By Simon Jessop
LONDON (Reuters) – Two of Europe’s leading energy transition investors plan to raise 500 million euros ($544.55 million) for a battery raw materials fund, aiming to plug “significant gaps” in the region’s supply chain, executives told Reuters.
InnoEnergy, backed by the European Union, and Demeter Investment Managers said the EBA Strategic Battery Materials Fund would focus its efforts on critical minerals including lithium, nickel, cobalt, manganese and graphite.
Amid surging demand for electric batteries for transport and industry, the bloc is seeking to reduce its reliance on foreign supplies as part of the EU’s Critical Raw Materials Act.

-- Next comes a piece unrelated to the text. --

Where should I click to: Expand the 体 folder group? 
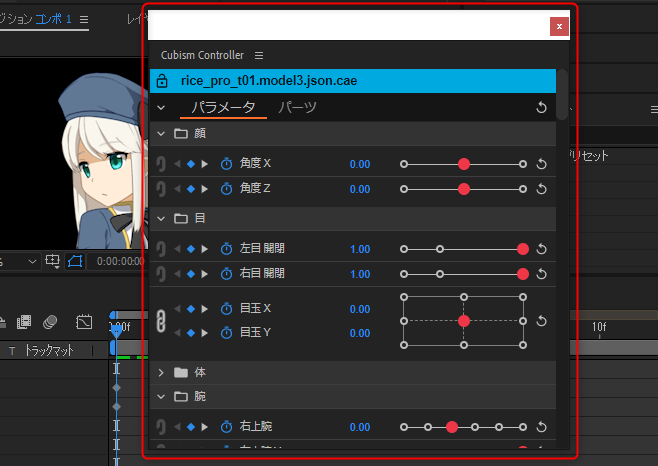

As the manager of the EU-backed European Battery Alliance, InnoEnergy aims to create a complete domestic battery value chain to boost the bloc’s sovereignty.
“Any value chain is as strong as the weakest of its links and today the weakest of the links is the upstream,” including mining to recycling, and where 90% of current supply comes from China, said Diego Pavia, chief executive of InnoEnergy, who was attending the World Economic Forum in Davos, Switzerland.
Commission Executive Vice-President Maro ef ovi said in a statement that the battery industry was of “strategic importance and a key battleground for global competitiveness”, adding securing raw materials was “the single biggest task ahead”.
Over time, the aim is to secure 40-50% of the necessary supply through projects that will ultimately cost around 7 or 8 billion euros but which may prove slow to get off the ground without the willingness of the fund to take development risks.
“We are solving the risky phases,” Pavia said.
Established in 2010 and backed by 35 corporate and financial investors, InnoEnergy has so far invested its balance sheet in 200 companies with a combined 110 billion euros in revenue, including battery makers Northvolt and Verkor.
Once the money is raised, Demeter, which manages 1.3 billion euros and has invested in 230 companies and projects over 17 years, will act as investment manager while InnoEnergy will help identify and support potential projects.
At least 70% of the investments made by the fund will be in projects aimed at boosting domestic production from mining, processing, refining and recycling, with the rest in countries such as Canada, Namibia and Argentina.
One key focus of the fund will be to find more environmentally friendly ways of extracting and treating the raw materials, such that it can be classed as an Article 8 fund under the EU’s Sustainable Finance Disclosure Regulation.
Antoine Troesch, managing partner at Demeter, said new techniques being developed were “less intrusive” to the environment. “This is where we want to be quite different.”